Phenomena in the disease model may have an associated
directionality in the disease state (either over-active or
under/in-active) and how each gene from the biomedical findings has
been established to impact the phenomenon (increasing/activating or
decreasing/inhibiting) can be used to determine if the net effect
variants in a dataset have on the gene (gain or loss of function)
is consistent with promoting disease progression.
[0144] "Filtering" means annotating or altering one or more data
sets. Filtering can mean keeping, adding, subtracting, or adding
back data points from a data set. Filtering can mean masking one or
more data points within the data set. Filtering can mean unmasking
data points in a data set. In some embodiments filtering is an
iterative process. In some embodiments filtering is performed with
one or more filters. In some embodiments data points removed or
masked by one filter are added back or unmasked by a second filter.
In some embodiments filtering is performed on a list of variants.

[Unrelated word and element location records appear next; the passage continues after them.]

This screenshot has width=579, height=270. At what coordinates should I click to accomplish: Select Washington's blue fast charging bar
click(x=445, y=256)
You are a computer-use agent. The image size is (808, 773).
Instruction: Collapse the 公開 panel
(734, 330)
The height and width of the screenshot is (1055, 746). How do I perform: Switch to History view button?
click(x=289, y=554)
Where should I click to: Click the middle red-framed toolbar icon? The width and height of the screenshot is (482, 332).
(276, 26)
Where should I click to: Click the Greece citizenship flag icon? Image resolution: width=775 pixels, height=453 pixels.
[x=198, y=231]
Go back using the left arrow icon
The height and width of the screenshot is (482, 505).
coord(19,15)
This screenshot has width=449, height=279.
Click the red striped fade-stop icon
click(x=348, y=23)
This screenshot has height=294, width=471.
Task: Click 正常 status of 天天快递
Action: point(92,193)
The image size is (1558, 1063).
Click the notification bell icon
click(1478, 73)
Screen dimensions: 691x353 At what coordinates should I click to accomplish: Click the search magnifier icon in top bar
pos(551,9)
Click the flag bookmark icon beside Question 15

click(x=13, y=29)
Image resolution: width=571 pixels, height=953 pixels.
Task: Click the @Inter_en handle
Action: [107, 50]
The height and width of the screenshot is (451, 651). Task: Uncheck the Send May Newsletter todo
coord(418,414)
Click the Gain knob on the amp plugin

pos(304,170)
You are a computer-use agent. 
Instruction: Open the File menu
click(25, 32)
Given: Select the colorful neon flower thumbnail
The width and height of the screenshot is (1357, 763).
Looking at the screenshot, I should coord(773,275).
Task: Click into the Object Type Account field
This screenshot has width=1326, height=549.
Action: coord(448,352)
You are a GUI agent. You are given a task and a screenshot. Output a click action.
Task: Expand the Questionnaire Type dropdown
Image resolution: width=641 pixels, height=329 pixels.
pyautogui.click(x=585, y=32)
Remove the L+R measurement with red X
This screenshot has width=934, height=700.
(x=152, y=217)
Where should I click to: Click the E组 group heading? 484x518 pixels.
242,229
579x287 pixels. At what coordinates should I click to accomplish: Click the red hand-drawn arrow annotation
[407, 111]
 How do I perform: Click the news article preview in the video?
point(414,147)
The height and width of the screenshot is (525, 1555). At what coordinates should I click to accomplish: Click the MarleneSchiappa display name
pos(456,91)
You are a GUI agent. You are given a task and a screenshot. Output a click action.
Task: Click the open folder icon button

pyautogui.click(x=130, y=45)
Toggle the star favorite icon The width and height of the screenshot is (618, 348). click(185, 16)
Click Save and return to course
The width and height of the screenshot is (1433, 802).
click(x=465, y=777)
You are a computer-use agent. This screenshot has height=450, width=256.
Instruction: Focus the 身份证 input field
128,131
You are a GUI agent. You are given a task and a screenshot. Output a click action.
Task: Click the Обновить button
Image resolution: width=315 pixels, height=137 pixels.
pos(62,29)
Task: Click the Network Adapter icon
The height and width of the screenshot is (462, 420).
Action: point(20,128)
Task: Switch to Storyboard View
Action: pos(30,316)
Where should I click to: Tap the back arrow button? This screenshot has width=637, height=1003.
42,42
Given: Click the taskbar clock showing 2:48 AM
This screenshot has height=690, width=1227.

A
filtered dataset can be smaller or larger than the original
dataset. In some embodiments the filtered dataset comprises data
points not removed from the original data set. In some embodiments
a filtered dataset comprises more information than the original
dataset. For example, a filtered dataset can comprise one or more
of the following: the original data set, information regarding
whether each data point is currently masked, information regarding
whether each data point was previously masked, and information
regarding previous filtering. The information regarding previous
filters can be the kind of filter that was applied, any variables
selected for the application of that filter, any assumptions made
by the filter and or any information relied upon by the filter
(e.g. information from a database).
[0145] "Physical location filter:" A physical location filter is a
filter which takes a variant data set as input, wherein the variant
data set comprises variant data from one or more samples from one
or more individuals, that filters variants based upon the
chromosome on which each variant occurs and, optionally, the
physical location of each variant on said chromosome. This can be a
very useful component of a filter cascade as it allows the user to
identify variants that are at a location consistent with an
inherited disease of interest. In one simple and non-limiting
example, a physical location filter could be used to identify those
variants that are located on the X chromosome for use in
identifying a causal variant for an X chromosome-linked disorder.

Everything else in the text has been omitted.